The Chicana/o movement reflected a broad and deep range of activities, most of which proved seminal to the debates, issues, and forms of later years. By the late 1970s, activists and goals diffused, and priorities and means were transformed. The intensity of the movement's momentum diminished somewhat, and activism too often became a consciously delimited activity for individuals. Mexican-American political players were no longer easily identifiable as stemming from two or three sectors within the community, nor did they share the same ethnic fervor or radical perspective as the militant Chicanas/os who had first created the context and opportunity for empowerment. Rather, spokespersons and leaders, women and men, became a complex amalgam of backgrounds, interests, ways, and goals. A growing number of professional politicians surfaced from a variety of Mexican communities, each of them espousing the concerns of a unique political constituency, and were increasingly acknowledged or tolerated as public "leadership." Many young Mexicans had explored the forbearance of the establishment and, in every way accessible, pursued what the system offered and accepted pragmatic ways of achieving reformist results. Almost bereft of resources, activists transmuted their energy into assets for their community. In that turnabout, young Chicanas/os motivated a large percentage of their community leaders to exhibit a stronger public image. In effect, they demanded that society at large receive a new message about what it meant to be of Mexican descent. They also generated support for educational, political, and economic advancements.



Public officials began addressing issues of concern to Mexican-Americans in a more considerate manner. Finally, and perhaps most importantly, the Chicana/o movement forced certain concessions from the Anglo institutional mainstream, and some of these concessions—voting and representational rights, partial bilingual education, meagerly funded Chicano studies programs and unenthusiastic affirmative-action employment practices—created a setting from which a viable Mexican middle class could expand to local prominence.

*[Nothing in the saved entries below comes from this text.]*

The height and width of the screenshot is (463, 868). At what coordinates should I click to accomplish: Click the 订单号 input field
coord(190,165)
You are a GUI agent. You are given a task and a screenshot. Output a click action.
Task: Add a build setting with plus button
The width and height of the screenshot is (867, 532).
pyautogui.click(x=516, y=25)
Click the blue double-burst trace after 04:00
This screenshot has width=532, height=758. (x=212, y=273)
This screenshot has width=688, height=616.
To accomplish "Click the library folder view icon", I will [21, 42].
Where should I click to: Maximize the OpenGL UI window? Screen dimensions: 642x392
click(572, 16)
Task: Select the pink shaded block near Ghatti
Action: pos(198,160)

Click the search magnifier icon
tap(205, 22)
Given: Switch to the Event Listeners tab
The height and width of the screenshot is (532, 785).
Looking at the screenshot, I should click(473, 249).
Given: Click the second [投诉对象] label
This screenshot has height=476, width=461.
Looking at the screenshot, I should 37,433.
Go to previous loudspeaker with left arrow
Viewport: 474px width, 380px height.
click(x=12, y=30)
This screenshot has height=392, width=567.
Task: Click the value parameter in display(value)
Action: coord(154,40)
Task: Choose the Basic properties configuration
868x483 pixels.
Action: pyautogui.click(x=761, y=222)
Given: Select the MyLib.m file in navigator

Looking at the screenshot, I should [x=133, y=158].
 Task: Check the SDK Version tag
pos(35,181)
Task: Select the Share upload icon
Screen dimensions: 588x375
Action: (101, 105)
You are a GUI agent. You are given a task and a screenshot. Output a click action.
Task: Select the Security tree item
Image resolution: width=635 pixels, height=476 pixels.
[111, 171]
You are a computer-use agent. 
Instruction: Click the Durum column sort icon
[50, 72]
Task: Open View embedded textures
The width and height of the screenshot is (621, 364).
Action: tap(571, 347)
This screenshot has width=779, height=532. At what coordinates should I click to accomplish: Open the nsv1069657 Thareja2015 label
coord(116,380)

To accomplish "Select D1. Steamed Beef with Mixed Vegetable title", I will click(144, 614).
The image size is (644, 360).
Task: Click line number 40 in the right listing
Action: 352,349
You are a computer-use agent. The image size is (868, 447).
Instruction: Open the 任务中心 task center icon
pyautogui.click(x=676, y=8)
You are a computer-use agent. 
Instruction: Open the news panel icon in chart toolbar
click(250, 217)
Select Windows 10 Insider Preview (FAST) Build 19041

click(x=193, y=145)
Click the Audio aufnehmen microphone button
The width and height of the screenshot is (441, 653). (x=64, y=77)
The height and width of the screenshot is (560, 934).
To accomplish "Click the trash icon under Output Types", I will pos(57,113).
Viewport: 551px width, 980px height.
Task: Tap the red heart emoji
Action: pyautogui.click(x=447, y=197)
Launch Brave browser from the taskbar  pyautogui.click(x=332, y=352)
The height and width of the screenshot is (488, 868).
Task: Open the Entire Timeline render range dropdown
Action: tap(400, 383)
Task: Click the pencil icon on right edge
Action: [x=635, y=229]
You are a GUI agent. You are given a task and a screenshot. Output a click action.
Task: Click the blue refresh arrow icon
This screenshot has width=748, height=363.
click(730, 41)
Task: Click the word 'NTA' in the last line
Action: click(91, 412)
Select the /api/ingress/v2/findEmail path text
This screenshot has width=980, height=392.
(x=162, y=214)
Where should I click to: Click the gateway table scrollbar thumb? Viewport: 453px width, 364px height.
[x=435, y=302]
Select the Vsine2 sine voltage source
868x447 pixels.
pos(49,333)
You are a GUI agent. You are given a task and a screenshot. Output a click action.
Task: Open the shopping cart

The 1960s and 1970s activists also laid the groundwork for a series of economic advancements, so that by the 1980s a Mexican middle class had indeed effectively consolidated within the community. The short-term occupational gains of the 1970s were perhaps magnified by the economic setbacks of the 1980s and the consequences of 1990s globalism. Mexican-Americans suffered the effects of drastic federal policy changes lessening government support for affirmative action and civil rights affirmations. But as with other U.S. constituencies, some Mexican-American analysts in the late 1980s totaled the score card. The score was short but the game was still on.

In retrospect, the late twentieth century looms as a time of cultural revitalization within the community. This was evident in the energies directed toward education, unions, the arts, the media, and religious institutions, as well as in a period of increased efforts at social integration. In a whip of that cultural whirlwind, the Chicana/o community remains tempered by a uniquely Mexican-American concern for both cultural continuity and political affirmation while testing how pluralistic the allegedly diverse system is. In the 1990s, dominant social elites put forth two overarching responses: promulgate the belief that civil rights gains had consolidated, and propagandize the notion that Mexican aliens subverted the society by their presence. In this context, the master narrative of the Chicana/o movement is still being elaborated.

BIBLIOGRAPHY

Acuña, Rodolfo. A Community under Siege: A Chronicle of Chicanos East of the Los Angeles River, 1945–1975. Los Angeles: Chicano Studies Research Center, University of California, Los Angeles, 1984.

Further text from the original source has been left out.